Yasin vivía en una casa ocupada de Algeciras junto a otros compatriotas; Pompeyo residía en un discreto piso de Miranda de Ebro. Uno y otro habían logrado hacerse invisibles, pasar inadvertidos en sus respectivos hábitats. Yasin era un marroquí más en una ciudad acostumbrada a convivir con personas que han quedado orilladas de la sociedad, en el limbo que hay entre la miseria de Marruecos y el sueño de Occidente. Pompeyo era un jubilado que había encontrado en la ciudad burgalesa cercana a Álava el lugar perfecto para su retiro. Yasin consumía propaganda yihadista y fantaseaba con ser un soldado de Alá. Pompeyo se sentía el último comunista de verdad, el último guerrero dispuesto a mantener encendida la llama del proletariado que él cree que sigue prendida en Rusia, su Shangri-La. En casa de Yasin la Policía encontró material salafista y en sus redes, la prueba de una radicalización exprés. En casa de Pompeyo, los agentes hallaron un santuario comunista plagado de vetusta iconografía que incluía a Pasionaria, Che Guevara y Lenin. Yasin asesinó el miércoles a un sacristán e hirió a un párroco, dos religiosos que para él personificaban a los cruzados, a los enemigos del Islam. Pompeyo envió seis cartas bomba a entidades que él consideraba enemigas de la madre Rusia y preparaba un dron bombardero para seguir con su delirante campaña comunista.

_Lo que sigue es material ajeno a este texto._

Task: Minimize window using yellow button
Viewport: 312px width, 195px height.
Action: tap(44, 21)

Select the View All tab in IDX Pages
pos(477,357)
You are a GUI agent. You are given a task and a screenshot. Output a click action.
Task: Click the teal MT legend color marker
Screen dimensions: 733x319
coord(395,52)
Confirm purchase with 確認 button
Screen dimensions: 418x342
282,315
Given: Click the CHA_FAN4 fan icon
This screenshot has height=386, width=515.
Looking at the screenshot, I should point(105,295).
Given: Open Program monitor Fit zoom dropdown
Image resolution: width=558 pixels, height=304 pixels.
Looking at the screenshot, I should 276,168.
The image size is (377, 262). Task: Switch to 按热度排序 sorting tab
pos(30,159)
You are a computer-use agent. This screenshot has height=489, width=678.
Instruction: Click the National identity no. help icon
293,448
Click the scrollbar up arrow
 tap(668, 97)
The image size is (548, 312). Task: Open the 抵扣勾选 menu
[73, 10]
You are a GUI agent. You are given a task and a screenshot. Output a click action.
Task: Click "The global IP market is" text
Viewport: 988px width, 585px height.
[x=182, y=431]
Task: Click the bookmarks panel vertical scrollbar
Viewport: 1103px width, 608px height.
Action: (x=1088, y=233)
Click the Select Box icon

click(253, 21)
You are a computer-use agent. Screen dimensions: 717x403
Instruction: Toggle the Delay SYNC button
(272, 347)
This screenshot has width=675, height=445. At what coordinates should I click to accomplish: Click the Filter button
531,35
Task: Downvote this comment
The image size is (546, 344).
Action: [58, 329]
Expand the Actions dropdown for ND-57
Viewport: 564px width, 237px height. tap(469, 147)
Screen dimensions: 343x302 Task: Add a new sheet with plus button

Como ven, más allá de la gravedad de los actos de uno y otro, no hay demasiada diferencia entre el jubilado comunista y el marroquí salafista. Los dos actuaron movidos por causas a las que se habían adherido de forma casi o totalmente enfermiza. En ocasiones como éstas es complicado trazar con claridad la delgada línea que separa el fanatismo religioso y político y la simple y llana locura. No seré yo, ni debería ser ningún tertuliano todólogo, quien decida el estado mental de Yasin y Pompeyo. Serán los forenses los que marquen esa hoy difusa frontera.

Y mientras, los políticos nunca defraudan. Desde esta modesta ventana digital me permito un consejo a los asesores de todos los partidos: recomienden a sus jefes que no hagan política con los crímenes, con ninguna clase de crímenes. La metedura de pata está casi asegurada.